- Theatrical release poster
- Directed by: Julio Andrade
- Written by: Julio Andrade
- Produced by: Julio Andrade
- Starring: Karen Dejo Leslie Stewart Gerardo Zamora
- Production company: Star Films
- Distributed by: Star Films
- Release date: 24 January 2019;
- Running time: 94 minutes
- Country: Peru
- Language: Spanish

= Tamarind Juice (film) =

Tamarind Juice (Spanish: Jugo de tamarindo) is a 2019 Peruvian sexploitation comedy film written, directed, produced and co-starred by Julio Andrade in his directorial debut. Starring Karen Dejo, Leslie Stewart and Gerardo Zamora, it is based on the homonymous video clip by Julio Andrade.

== Synopsis ==
Jugo de tamarindo focuses on a musician with domestic and marital problems. Until, in the middle of the tour, he meets a dancer with a traumatic past and with whom he made a successful video clip some time ago.

== Cast ==
The actors participating in this film are:

- Julio Andrade as Samy
- Karen Dejo as Morocha Elsa
- Leslie Stewart as Gloria
- Gerardo Zamora as Lucho
- Carolina Alvarez as Katrina
- Américo Zúñiga as Roberto
- Nicolás Fantinato
- Gustavo Cerrón
- Carlos Barraza
- Kukuli Morante
- Patsy Bendayán as China Ximena
- Renato Pantigozo as Rengifo
- Alonso Cano as Percy

== Production ==
On 9 September 2015 the making of a film based on his video clip Jugo de tamarindo was announced.

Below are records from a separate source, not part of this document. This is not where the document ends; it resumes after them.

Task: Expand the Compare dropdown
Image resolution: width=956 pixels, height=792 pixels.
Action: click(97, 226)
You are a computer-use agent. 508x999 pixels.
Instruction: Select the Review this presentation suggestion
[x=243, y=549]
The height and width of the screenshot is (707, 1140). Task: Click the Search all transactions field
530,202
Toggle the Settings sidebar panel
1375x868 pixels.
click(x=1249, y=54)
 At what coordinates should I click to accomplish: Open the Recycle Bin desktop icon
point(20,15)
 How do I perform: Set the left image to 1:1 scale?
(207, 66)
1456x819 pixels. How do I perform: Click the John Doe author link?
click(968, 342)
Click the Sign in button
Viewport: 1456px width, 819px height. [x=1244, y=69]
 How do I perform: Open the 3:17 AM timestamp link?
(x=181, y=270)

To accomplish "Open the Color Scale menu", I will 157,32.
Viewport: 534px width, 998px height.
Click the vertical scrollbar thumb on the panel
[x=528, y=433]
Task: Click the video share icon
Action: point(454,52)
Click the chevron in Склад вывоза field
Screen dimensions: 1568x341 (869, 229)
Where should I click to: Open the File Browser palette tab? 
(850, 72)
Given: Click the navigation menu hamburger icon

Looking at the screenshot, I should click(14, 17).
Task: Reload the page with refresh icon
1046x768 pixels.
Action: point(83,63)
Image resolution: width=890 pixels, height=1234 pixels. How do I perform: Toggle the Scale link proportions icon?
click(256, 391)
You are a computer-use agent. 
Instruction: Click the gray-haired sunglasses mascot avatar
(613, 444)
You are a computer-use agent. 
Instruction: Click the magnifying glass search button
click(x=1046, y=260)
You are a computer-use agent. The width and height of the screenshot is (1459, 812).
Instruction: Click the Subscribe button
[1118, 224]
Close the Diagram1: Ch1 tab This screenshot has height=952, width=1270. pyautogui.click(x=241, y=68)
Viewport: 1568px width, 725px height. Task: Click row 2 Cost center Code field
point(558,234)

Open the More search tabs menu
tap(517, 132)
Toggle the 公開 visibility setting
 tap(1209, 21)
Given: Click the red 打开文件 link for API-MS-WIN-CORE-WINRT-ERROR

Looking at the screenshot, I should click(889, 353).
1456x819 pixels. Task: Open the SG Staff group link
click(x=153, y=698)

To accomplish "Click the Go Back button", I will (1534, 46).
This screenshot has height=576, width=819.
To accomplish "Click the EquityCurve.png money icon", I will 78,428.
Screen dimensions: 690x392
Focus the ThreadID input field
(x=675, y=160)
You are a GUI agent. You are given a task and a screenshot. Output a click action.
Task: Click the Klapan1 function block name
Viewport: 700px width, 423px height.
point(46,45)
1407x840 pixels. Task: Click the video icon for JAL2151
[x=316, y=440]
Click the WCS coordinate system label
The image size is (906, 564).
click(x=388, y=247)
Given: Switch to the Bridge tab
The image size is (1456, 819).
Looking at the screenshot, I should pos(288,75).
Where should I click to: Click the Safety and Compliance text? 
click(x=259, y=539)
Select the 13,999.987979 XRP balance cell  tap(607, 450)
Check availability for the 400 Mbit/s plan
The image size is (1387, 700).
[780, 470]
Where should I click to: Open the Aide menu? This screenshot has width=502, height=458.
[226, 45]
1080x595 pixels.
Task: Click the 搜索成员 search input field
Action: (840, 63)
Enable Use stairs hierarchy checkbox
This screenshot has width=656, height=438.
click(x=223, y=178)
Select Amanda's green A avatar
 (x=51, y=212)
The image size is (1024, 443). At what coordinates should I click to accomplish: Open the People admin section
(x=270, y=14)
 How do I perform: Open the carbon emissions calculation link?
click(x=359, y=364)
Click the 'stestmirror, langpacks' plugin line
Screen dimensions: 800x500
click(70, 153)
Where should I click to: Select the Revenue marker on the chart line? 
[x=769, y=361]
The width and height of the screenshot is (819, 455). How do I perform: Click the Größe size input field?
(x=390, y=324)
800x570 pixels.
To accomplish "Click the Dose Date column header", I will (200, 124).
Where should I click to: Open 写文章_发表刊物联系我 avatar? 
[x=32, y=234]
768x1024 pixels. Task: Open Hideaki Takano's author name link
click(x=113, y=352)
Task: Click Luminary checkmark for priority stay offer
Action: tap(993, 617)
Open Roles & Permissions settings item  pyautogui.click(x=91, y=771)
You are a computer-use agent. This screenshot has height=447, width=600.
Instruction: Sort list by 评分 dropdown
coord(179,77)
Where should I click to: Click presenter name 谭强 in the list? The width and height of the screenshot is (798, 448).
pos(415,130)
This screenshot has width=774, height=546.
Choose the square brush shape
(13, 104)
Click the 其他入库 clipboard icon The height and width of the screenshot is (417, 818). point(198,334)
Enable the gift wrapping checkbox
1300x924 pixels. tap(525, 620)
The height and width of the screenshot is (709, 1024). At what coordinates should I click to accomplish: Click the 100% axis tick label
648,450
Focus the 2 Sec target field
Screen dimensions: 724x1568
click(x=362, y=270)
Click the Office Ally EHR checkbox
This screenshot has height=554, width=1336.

Principal photography began in May 2016.

== Release ==
Tamarind Juice was scheduled to be released on 10 January 2019 in Peruvian theaters, but ended up being released on 24 January the same year.

== Reception ==
In its opening weekend it attracted 1,200 moviegoers, being surpassed by the re-release of Schindler's List.